I asked sapient_cogbag who would do the automation work he likes to be implemented? Because someone has to get up in the morning and actually do that work, it doesn't grow on it's own.
And you're asking me about threats of starvation and homelessness ... I don't get it ...
Then you missed the whole point.
*they
The current way we coerce (by threatening starvation and homelessness) is not the only way to make people do things. I agree that free everything forever with sprinkles is probably not going to work or allow us to maintain our current quality of life (I too like pop-tarts medicine, and computers). It's not a binary. There are options in between that can be used to motivate people to do even unpleasant things.
I think we coerce way to much and I think a lot of coercion that we do benefits only a few people and not the many.
Who coerced you by threats?
No one in particular. But I am coerced into working as are you.
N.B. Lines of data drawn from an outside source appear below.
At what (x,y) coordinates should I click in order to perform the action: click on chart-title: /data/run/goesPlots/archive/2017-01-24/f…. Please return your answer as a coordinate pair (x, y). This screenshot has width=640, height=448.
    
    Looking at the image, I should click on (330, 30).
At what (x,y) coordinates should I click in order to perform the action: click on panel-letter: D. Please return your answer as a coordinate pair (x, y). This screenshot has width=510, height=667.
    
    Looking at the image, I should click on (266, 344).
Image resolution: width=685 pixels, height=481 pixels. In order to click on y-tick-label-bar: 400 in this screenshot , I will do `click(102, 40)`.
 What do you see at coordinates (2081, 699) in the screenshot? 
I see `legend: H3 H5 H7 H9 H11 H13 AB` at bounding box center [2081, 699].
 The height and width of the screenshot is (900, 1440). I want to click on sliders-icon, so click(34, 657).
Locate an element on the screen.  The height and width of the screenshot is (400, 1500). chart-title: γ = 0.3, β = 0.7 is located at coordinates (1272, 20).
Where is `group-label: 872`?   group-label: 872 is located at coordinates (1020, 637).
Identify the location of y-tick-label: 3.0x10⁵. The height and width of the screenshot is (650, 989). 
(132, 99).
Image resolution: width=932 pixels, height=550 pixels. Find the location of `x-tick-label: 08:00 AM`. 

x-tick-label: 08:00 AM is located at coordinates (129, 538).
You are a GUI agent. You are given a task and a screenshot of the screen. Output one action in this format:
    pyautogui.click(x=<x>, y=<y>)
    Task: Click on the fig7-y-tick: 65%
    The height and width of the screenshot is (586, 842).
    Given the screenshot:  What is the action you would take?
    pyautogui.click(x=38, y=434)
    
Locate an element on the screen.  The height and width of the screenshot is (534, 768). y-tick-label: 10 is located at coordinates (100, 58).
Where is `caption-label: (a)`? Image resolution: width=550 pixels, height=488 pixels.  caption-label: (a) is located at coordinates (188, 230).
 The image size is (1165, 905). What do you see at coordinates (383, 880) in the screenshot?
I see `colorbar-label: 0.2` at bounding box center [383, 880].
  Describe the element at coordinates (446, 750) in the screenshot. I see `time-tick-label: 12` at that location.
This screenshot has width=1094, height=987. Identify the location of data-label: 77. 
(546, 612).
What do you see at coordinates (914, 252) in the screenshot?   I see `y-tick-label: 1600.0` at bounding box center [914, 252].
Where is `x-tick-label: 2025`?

I'm not coerced, I choose to. I could very well live off the land. The only difference would be the life standard and what I can afford, but hey smartphones, internet and restaurants are a first world luxuries not real life needs.
Oh my bad. I did realize you're one of the 12ish people that can do that. Can you imagine not having that ability and sympathize with people who don't have that ability? If not, we don't really have any common ground to stand on.
I thought of another good argument so I'm posting it here.
Saying that I can stop working anytime and eat dirt is not really selling me on your ideas.
And I'm not trying to sell to you anything. I never said you can stop working. I never said you can eat dirt.
You can stop working only if someone else has already worked for you accumulating value so you can consume now. Even a big business if going forward only through work. The work of you or of your forefathers that you consume now but someone, sometime had to work.
Okay I'm confused. I thought we were talking about corrosion. What does your reply have to do with corrosion?
I never said anything about stopping work. But I do think if humanity can produce enough, we should work less relative to how much we can produce.